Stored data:

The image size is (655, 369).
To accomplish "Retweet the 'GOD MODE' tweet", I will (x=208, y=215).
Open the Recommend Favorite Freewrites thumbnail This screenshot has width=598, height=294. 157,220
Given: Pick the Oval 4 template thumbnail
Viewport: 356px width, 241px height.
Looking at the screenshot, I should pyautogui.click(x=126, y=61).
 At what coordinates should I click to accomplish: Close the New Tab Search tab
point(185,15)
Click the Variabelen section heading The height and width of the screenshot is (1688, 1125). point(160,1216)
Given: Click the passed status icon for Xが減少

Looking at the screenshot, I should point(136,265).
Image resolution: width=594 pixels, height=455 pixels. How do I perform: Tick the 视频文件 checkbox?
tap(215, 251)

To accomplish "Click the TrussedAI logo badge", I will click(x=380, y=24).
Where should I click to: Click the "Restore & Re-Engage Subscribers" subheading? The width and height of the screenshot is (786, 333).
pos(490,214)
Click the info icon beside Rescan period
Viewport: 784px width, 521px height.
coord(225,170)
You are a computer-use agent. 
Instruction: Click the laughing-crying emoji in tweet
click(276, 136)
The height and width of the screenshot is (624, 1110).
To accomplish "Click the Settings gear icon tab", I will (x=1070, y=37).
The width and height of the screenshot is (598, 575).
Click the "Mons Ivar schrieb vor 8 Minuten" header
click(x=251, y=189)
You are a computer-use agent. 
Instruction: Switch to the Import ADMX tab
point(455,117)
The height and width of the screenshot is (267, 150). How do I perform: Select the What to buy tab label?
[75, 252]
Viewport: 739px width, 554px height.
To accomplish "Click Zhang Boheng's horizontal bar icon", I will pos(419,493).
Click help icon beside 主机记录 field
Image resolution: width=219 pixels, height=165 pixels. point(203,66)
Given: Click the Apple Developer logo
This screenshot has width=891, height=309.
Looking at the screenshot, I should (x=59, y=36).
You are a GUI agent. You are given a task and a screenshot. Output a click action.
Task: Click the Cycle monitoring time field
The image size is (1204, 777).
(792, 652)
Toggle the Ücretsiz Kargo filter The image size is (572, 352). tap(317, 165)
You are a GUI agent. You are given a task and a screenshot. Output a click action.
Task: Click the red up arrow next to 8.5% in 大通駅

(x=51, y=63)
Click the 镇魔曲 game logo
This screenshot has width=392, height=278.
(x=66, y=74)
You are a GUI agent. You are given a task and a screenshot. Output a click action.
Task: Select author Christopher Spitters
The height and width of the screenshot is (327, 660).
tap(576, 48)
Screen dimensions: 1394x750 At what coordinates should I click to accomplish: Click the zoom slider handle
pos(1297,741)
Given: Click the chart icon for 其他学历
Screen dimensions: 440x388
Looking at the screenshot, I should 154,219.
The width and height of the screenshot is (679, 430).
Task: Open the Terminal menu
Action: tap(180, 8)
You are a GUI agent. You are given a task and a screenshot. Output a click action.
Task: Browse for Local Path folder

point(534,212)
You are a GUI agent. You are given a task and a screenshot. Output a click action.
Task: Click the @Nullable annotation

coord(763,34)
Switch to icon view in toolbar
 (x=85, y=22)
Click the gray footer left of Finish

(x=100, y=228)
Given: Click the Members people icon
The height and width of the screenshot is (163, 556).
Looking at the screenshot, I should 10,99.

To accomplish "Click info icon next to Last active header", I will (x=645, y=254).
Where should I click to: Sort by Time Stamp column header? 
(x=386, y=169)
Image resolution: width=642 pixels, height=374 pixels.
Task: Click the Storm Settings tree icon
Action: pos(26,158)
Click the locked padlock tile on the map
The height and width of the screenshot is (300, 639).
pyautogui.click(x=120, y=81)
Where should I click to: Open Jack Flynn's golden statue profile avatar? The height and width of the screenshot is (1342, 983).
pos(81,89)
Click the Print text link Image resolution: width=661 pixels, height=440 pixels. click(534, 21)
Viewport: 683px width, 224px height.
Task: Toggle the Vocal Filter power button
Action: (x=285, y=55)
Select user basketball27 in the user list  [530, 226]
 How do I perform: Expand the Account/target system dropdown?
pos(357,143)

▶ TASK:
Exactly the lines from the one containing "Click the Print" through the final line of the records must appear in your reply, and no others.

▶ FINAL ANSWER:
Click the Print text link Image resolution: width=661 pixels, height=440 pixels. click(534, 21)
Viewport: 683px width, 224px height.
Task: Toggle the Vocal Filter power button
Action: (x=285, y=55)
Select user basketball27 in the user list  [530, 226]
 How do I perform: Expand the Account/target system dropdown?
pos(357,143)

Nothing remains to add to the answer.